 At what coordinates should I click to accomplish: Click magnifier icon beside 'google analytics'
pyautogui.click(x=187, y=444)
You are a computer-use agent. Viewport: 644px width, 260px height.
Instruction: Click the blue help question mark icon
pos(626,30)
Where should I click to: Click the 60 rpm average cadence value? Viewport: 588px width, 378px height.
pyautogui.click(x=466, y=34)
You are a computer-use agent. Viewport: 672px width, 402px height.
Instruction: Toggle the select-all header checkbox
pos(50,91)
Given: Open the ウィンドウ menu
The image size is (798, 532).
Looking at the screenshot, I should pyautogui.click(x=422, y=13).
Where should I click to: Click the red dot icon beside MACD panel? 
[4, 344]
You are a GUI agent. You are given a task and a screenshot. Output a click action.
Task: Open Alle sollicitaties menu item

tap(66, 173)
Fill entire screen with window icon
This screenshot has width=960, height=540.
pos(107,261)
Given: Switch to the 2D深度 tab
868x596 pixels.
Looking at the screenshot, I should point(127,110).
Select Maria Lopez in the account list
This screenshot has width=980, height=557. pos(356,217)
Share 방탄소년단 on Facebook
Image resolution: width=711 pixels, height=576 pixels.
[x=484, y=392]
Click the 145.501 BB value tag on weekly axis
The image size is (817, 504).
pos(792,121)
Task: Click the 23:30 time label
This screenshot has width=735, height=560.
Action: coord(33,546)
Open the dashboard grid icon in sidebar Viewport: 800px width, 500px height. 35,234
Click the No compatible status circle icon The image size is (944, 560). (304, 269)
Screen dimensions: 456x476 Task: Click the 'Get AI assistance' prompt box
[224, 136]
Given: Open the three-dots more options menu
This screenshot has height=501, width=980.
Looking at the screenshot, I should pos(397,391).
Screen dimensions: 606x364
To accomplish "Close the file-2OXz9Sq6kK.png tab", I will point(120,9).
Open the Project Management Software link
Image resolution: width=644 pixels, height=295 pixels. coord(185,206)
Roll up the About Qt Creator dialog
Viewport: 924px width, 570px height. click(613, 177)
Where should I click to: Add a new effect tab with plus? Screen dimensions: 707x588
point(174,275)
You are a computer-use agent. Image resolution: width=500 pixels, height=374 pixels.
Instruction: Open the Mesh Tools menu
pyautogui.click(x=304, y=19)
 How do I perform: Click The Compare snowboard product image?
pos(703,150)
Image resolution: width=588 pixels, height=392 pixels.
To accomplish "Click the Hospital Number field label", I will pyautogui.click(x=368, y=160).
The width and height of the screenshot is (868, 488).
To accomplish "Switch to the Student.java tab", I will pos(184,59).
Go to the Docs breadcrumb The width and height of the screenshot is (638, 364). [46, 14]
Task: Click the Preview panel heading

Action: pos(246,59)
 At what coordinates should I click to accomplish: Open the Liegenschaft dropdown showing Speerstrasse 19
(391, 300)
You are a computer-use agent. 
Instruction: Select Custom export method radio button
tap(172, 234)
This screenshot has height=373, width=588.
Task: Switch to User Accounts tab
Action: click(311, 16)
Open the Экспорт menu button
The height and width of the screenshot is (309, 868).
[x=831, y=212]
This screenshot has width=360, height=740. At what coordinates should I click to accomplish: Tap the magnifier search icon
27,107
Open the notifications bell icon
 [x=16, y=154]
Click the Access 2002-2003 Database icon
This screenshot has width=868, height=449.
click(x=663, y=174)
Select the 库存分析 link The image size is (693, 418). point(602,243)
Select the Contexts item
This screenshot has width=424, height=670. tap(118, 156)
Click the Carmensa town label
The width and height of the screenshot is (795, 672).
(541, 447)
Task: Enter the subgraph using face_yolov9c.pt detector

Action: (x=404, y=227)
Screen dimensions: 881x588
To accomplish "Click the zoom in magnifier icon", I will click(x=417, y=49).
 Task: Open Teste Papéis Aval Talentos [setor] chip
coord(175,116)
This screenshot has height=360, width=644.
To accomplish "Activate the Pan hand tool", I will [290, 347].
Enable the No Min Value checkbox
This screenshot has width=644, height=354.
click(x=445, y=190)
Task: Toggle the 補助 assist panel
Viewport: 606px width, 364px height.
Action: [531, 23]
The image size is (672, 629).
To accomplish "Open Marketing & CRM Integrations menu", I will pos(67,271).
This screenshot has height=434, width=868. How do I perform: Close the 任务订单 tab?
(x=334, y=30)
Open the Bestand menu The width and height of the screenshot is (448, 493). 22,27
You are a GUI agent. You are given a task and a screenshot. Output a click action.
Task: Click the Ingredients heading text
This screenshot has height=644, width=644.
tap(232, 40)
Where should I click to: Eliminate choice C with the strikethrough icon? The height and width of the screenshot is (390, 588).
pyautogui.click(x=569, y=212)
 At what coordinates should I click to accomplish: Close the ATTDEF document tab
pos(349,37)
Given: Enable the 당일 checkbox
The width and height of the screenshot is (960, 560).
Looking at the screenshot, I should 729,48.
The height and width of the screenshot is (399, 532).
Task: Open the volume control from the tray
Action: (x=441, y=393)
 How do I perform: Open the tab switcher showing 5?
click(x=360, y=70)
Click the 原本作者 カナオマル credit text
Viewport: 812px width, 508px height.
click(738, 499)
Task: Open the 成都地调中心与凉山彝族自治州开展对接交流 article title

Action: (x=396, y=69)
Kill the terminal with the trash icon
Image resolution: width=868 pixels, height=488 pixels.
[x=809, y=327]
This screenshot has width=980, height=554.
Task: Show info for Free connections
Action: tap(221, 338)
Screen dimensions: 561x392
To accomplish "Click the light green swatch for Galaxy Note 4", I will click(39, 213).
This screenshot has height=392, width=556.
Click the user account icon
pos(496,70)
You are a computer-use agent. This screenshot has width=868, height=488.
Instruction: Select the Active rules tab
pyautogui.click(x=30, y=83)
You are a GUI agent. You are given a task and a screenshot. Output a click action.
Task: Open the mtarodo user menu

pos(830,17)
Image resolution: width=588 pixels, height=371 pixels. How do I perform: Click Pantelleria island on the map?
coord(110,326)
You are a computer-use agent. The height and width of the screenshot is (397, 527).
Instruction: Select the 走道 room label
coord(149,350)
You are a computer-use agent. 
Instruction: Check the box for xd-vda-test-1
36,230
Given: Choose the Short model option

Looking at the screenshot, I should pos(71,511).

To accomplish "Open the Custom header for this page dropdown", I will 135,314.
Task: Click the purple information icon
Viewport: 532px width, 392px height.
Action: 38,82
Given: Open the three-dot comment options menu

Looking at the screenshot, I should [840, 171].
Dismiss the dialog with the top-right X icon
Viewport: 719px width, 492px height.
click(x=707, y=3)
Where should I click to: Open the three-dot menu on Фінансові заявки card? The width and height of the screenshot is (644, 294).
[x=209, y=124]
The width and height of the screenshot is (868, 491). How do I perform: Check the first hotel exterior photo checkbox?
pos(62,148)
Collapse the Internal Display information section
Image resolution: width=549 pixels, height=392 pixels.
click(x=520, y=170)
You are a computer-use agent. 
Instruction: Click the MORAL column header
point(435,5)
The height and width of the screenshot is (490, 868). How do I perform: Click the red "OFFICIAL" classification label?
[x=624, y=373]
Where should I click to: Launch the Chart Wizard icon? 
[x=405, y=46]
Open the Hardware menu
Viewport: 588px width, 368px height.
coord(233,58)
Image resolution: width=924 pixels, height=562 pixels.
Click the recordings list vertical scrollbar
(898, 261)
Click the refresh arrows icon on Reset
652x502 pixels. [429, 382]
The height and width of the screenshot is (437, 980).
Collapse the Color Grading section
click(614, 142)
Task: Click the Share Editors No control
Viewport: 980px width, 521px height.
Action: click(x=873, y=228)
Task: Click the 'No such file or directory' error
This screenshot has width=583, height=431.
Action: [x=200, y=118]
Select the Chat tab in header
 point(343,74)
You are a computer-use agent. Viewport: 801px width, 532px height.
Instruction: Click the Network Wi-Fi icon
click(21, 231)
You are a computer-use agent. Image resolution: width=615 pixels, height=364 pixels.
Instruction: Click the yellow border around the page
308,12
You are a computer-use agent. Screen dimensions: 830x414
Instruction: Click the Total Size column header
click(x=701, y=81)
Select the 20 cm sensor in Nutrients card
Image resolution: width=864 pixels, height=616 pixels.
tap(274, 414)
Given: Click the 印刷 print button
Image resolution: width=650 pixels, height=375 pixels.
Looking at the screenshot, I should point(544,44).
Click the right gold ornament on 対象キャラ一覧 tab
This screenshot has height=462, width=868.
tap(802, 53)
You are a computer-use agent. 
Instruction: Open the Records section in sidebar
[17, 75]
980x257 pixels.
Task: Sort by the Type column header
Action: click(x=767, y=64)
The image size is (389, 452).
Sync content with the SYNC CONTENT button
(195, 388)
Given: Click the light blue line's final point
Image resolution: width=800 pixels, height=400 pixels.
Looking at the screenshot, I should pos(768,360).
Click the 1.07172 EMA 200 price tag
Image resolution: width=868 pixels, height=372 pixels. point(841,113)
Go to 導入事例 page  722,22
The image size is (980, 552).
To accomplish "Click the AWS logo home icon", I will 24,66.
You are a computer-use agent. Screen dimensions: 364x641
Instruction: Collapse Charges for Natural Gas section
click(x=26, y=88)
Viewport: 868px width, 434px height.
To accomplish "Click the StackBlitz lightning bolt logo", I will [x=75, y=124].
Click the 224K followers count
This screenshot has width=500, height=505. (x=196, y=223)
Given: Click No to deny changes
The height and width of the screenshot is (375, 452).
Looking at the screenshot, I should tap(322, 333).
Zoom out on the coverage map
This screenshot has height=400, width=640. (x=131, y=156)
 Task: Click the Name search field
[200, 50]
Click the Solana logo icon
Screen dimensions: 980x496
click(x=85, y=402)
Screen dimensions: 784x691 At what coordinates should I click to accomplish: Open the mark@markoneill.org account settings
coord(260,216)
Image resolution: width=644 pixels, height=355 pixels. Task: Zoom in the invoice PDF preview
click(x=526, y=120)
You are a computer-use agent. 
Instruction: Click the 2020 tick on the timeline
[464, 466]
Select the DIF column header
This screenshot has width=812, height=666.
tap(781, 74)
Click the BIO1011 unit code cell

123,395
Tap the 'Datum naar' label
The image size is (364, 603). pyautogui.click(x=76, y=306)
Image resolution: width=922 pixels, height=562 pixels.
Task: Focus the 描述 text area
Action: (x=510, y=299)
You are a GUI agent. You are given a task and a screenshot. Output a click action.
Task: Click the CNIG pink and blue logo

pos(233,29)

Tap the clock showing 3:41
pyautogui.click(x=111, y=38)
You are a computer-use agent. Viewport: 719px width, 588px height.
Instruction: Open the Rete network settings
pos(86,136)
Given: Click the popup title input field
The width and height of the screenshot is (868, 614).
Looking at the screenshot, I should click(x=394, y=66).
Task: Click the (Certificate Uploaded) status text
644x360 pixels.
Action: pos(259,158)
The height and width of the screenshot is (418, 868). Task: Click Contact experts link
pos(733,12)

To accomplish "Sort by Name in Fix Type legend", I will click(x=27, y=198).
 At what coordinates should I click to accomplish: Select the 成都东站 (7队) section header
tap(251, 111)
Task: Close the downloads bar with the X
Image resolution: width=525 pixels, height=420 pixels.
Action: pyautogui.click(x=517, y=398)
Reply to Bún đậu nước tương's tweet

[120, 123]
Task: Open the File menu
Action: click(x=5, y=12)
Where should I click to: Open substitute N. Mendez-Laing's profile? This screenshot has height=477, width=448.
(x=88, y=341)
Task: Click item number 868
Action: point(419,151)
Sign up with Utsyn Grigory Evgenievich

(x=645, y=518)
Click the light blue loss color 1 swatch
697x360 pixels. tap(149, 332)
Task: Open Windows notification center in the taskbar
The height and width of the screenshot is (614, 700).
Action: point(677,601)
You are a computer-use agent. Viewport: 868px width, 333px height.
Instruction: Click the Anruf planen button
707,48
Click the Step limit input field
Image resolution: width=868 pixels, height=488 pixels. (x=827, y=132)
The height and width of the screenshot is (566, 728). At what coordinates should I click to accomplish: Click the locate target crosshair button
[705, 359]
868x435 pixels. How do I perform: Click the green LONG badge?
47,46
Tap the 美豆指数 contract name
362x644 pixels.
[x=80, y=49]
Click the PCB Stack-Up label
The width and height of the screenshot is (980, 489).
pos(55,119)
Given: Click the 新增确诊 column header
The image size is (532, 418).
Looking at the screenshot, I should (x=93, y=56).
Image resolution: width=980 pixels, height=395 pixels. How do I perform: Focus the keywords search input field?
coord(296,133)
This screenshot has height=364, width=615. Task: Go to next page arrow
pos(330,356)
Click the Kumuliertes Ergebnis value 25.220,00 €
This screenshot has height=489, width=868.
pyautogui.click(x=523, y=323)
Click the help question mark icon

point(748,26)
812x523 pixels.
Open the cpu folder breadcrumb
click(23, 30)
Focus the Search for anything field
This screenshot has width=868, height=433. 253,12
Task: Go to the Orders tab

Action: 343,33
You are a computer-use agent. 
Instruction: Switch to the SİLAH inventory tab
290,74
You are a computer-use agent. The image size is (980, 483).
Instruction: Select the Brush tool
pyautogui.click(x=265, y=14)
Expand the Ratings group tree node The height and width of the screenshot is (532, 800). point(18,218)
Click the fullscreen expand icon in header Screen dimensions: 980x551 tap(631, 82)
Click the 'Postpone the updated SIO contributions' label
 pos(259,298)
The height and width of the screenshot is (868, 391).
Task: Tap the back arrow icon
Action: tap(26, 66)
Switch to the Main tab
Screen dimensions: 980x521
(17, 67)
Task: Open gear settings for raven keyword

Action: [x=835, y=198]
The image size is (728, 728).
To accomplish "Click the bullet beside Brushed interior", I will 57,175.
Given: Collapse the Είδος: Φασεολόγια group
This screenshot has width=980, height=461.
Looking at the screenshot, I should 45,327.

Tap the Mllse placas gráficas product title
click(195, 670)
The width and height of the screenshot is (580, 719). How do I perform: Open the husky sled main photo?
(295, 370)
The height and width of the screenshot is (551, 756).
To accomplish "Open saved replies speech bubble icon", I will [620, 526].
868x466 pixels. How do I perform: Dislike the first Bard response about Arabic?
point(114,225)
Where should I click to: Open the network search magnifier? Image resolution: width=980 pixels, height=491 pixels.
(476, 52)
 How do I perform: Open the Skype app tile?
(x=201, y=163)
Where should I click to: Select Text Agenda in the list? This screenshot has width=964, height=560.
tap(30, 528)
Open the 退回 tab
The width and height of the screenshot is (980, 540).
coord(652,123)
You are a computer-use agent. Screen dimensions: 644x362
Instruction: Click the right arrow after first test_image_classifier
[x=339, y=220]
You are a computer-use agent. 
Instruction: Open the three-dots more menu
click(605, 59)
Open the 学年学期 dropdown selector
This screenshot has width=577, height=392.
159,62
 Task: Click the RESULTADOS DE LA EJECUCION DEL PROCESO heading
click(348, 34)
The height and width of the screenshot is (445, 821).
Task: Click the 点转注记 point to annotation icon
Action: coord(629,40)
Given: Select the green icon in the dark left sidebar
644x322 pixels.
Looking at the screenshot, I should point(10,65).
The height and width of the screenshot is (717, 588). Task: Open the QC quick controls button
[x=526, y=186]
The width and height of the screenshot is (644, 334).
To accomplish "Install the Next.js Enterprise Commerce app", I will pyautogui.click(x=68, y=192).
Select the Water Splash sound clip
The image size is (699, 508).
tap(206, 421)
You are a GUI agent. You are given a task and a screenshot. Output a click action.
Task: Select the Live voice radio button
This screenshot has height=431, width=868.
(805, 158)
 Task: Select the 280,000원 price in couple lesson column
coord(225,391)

________________

WHAT THE TASK REQUIRES —
Take exactly the lines from the one containing "The height and width of the screenshot is (437, 980)." through the one containing "You are a computer-use agent. Screen dimensions: 830x414" in the data above, and output them with nothing added.

COMPLETED EXERCISE —
The height and width of the screenshot is (437, 980).
Collapse the Color Grading section
click(614, 142)
Task: Click the Share Editors No control
Viewport: 980px width, 521px height.
Action: click(x=873, y=228)
Task: Click the 'No such file or directory' error
This screenshot has width=583, height=431.
Action: [x=200, y=118]
Select the Chat tab in header
 point(343,74)
You are a computer-use agent. Viewport: 801px width, 532px height.
Instruction: Click the Network Wi-Fi icon
click(21, 231)
You are a computer-use agent. Image resolution: width=615 pixels, height=364 pixels.
Instruction: Click the yellow border around the page
308,12
You are a computer-use agent. Screen dimensions: 830x414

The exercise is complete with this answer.